[THE DATA Boundary: Start]

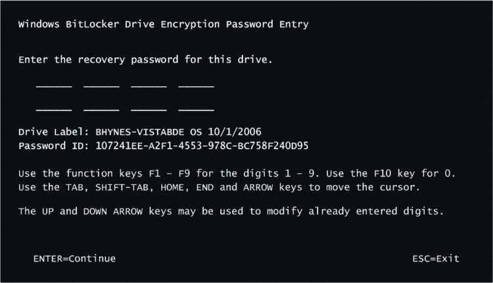The height and width of the screenshot is (283, 493).
Task: Click the third password block in top row
Action: pos(149,84)
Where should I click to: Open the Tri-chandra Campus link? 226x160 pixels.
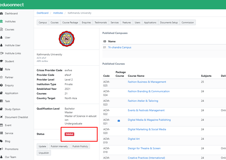(120, 47)
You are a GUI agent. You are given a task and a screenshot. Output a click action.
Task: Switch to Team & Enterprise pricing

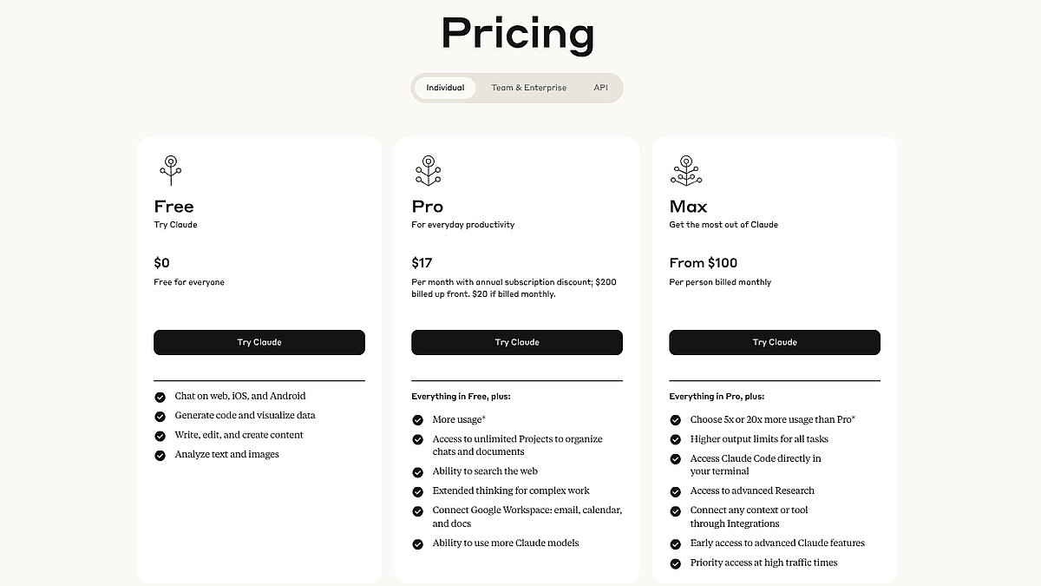(x=529, y=88)
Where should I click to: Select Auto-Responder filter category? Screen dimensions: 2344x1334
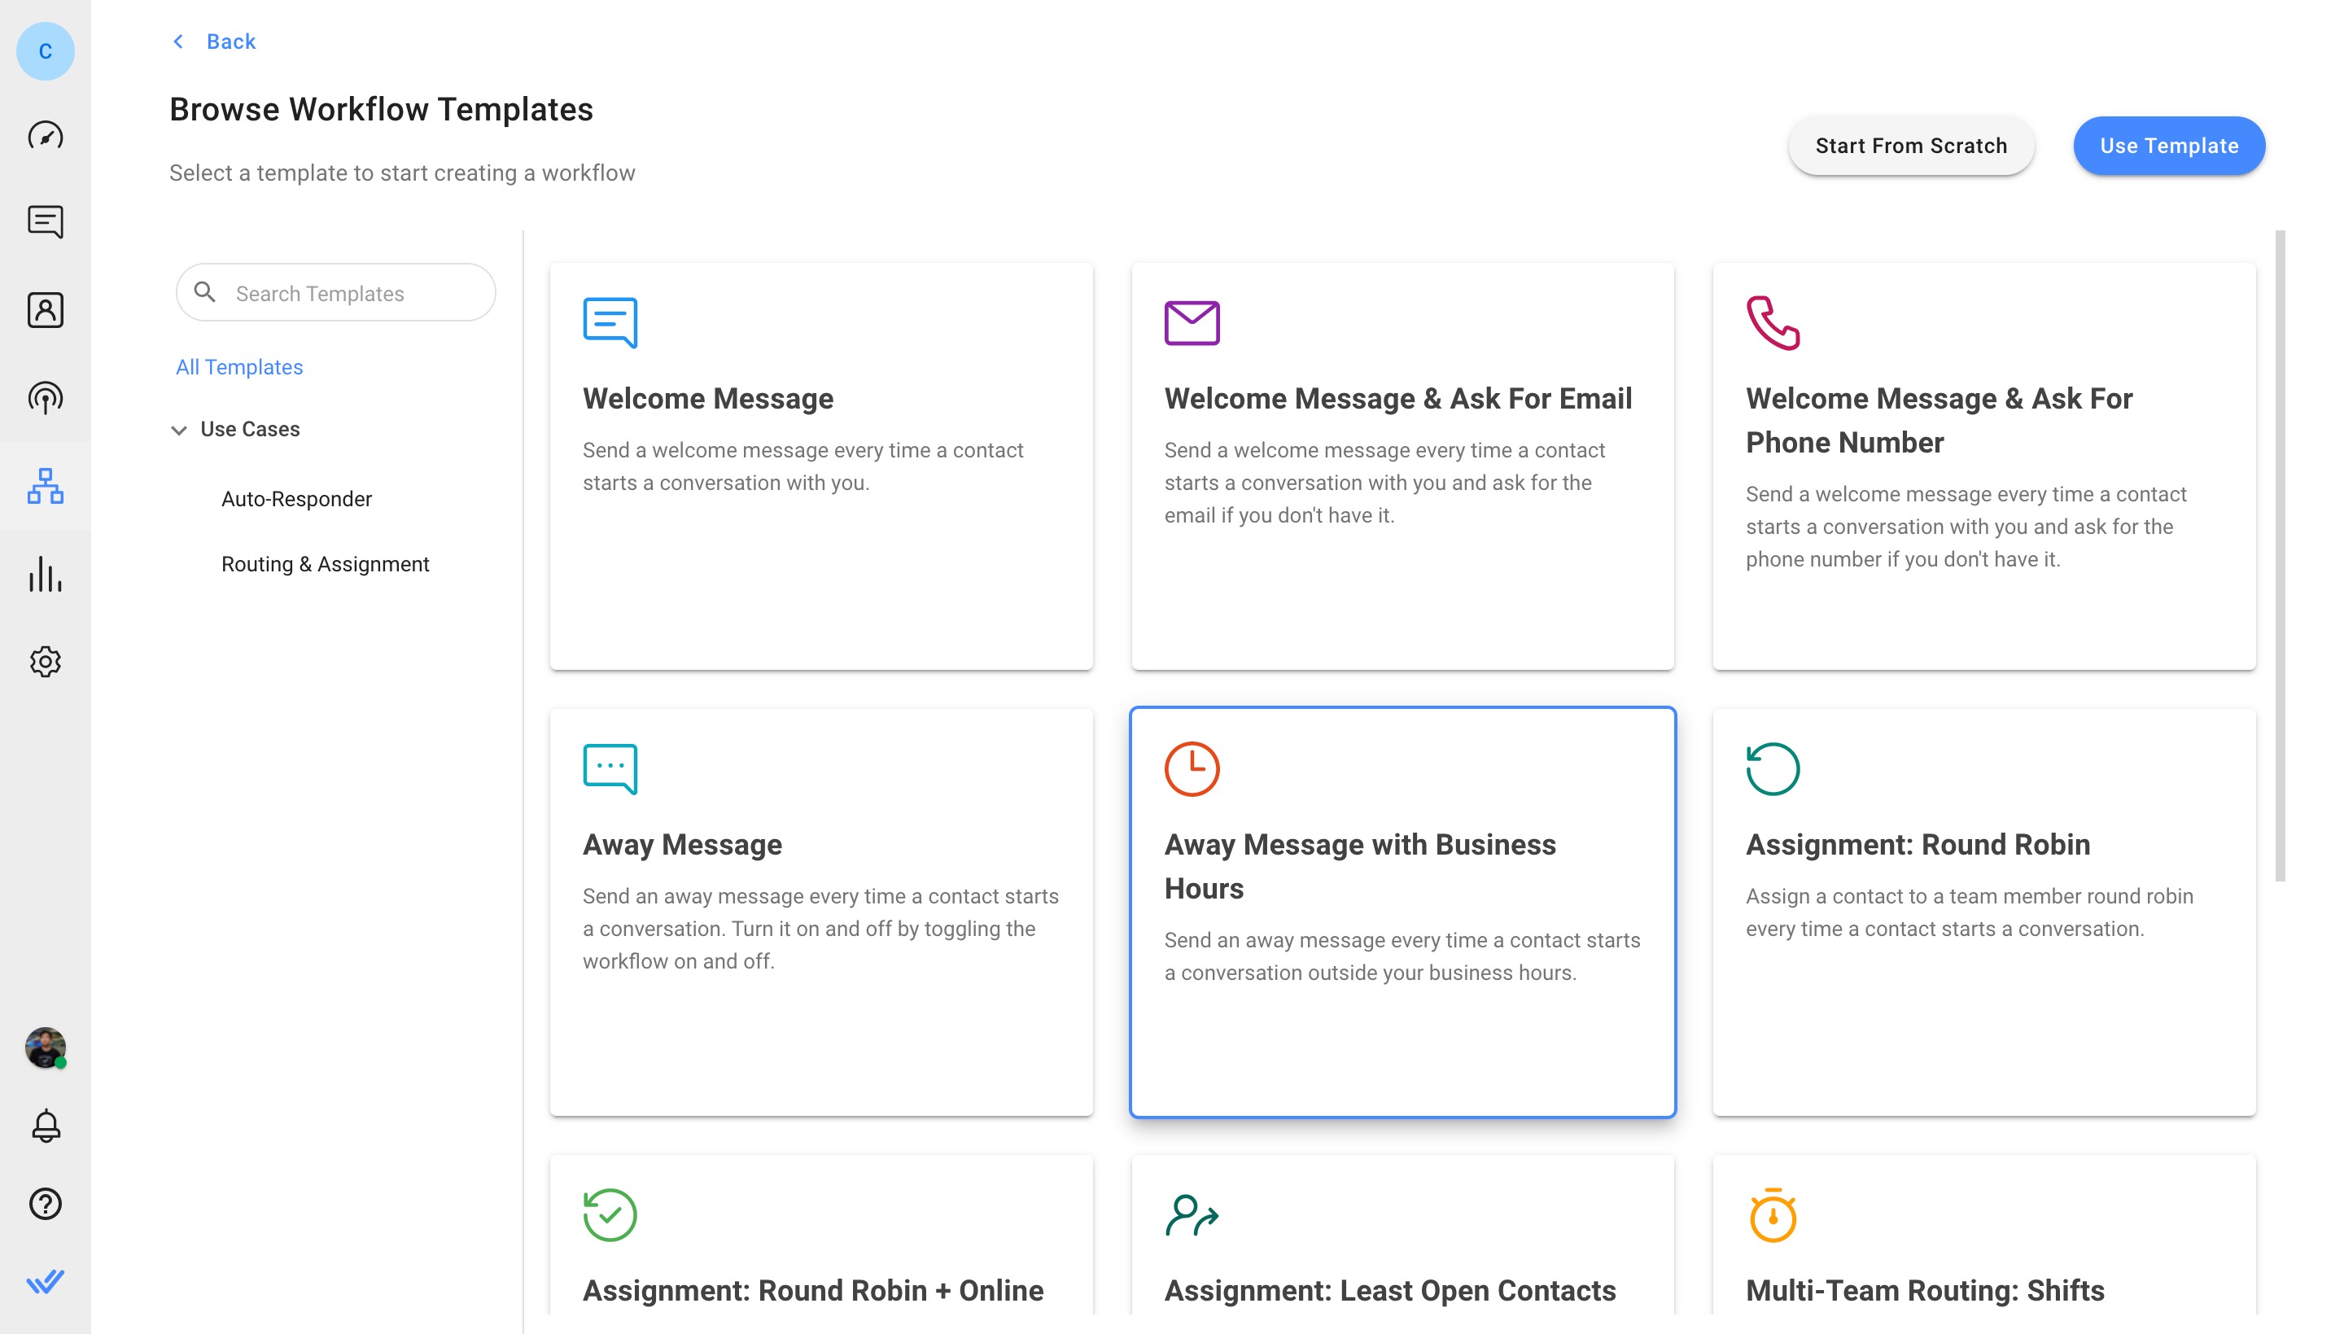click(296, 498)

[THE DATA Boundary: End]

* _EXERCISE DESCRIPTION_
Return, exactly as they appear, the lines from the line containing "You are a GUI" through the end of the records above, both ends included, without pictures.

* _YOUR RESPONSE_
You are a GUI agent. You are given a task and a screenshot. Output a click action.
Task: Switch to Team & Enterprise pricing

(x=529, y=88)
Where should I click to: Select Auto-Responder filter category? Screen dimensions: 2344x1334
click(296, 498)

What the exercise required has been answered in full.